The United States is on the brink of a significant industrial surge, driven in part by a $2 trillion investment from new federal initiatives focused on infrastructure and the development of electric vehicles.
The Institute for Supply Management’s Purchasing Manager Index (PMI) is an indicator of the health of the U.S. manufacturing economy. This index has shown a decline for seven consecutive months, which is noteworthy given that the longest decline in the past two decades was an 11-month period starting in September 2008 during the financial crisis. There is anticipation for the next PMI reading on July 3, which is expected to reflect a slight improvement.
The manufacturing sector might be seeing the end of its downturn, suggesting a potential upturn. This outlook led Thomas Lee, managing partner at Fundstrat, to advocate for increased investment in manufacturing back in May, a stance he recently reaffirmed due to encouraging data on existing-home sales and building permits.
Investors are now considering how to capitalize on this shift. A key strategy is to align with federal government trends, particularly in areas related to the return of manufacturing to U.S. soil, infrastructure investment, and the broader impact of electric vehicles and renewable energy.
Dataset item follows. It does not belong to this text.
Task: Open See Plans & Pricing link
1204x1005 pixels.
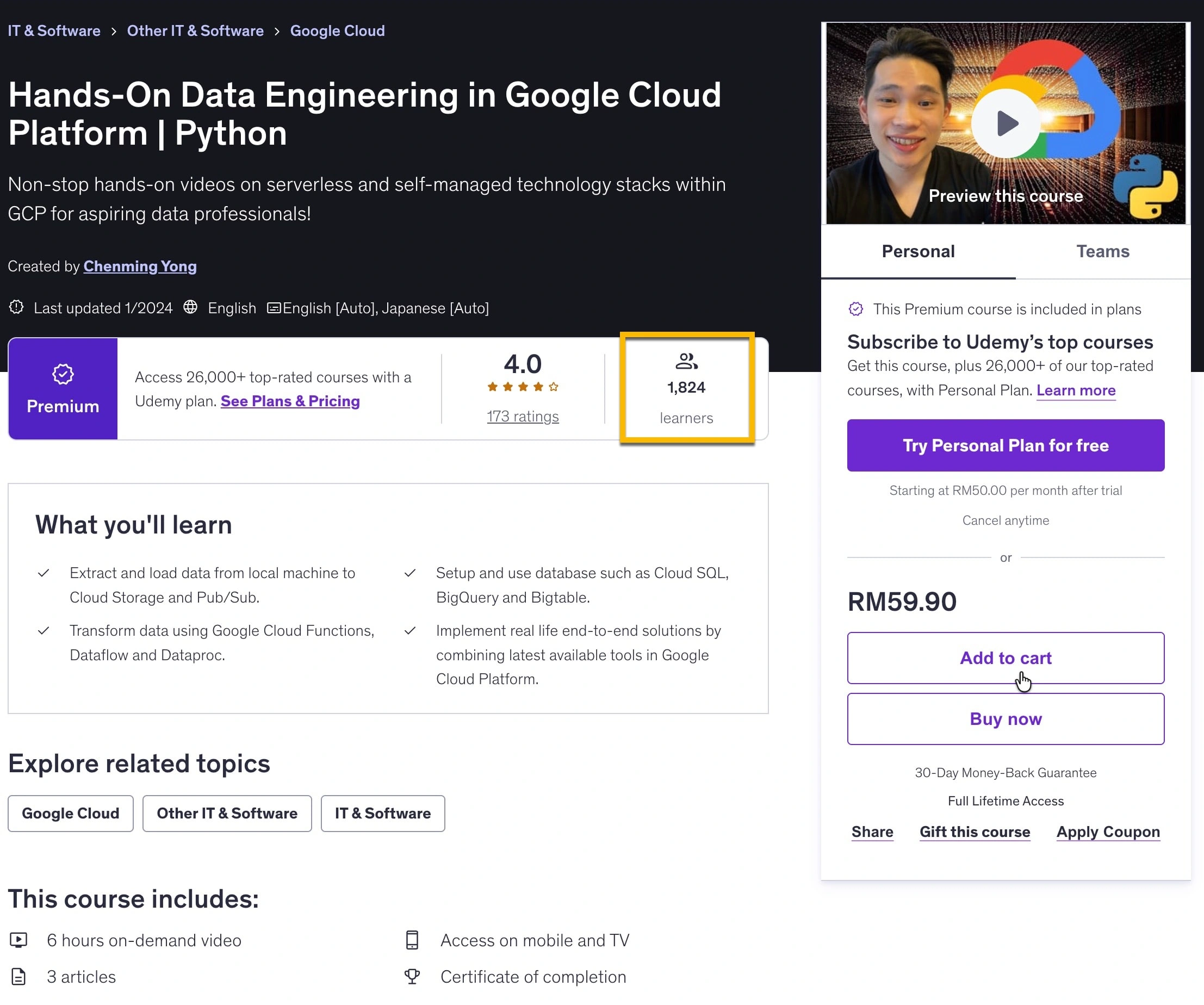Action: point(290,401)
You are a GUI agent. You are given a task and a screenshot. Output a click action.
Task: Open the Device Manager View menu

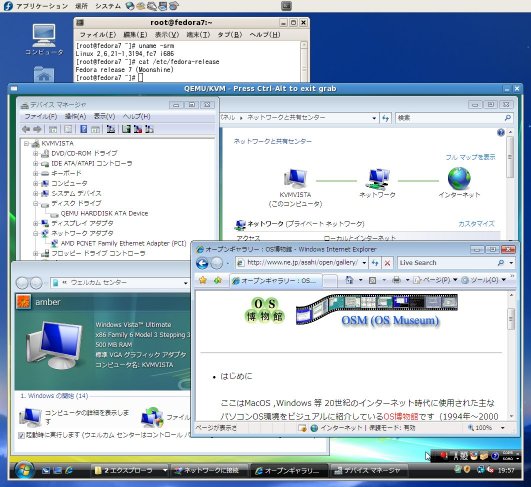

These sectors are being propelled by the $1.2 trillion Infrastructure Investment and Jobs Act and the $500 billion Inflation Reduction Act.
Companies like United Rentals (URI), Deere (DE), Eaton (ETN), Schneider Electric (SBGSY), Quanta Services (PWR), and Johnson Controls International (JCI) are seen as prime candidates. These firms are involved in construction equipment supply, electrical infrastructure development, and home heating and cooling electrification.
Analyst sentiment for these companies is strong, with about 70% recommending a Buy, surpassing the S&P 500’s average. Expectations are for these companies to increase their earnings in the coming years, with a positive revision in their 2024 earnings forecasts.
On average, these stocks are trading at about 17 times their estimated 2024 earnings, slightly lower than the S&P 500 average. However, there is a significant range within this group, from United Rentals at around nine times earnings to Quanta at about 23 times.
Given this analysis, these companies are considered a good starting point for investment as the market conditions continue to evolve.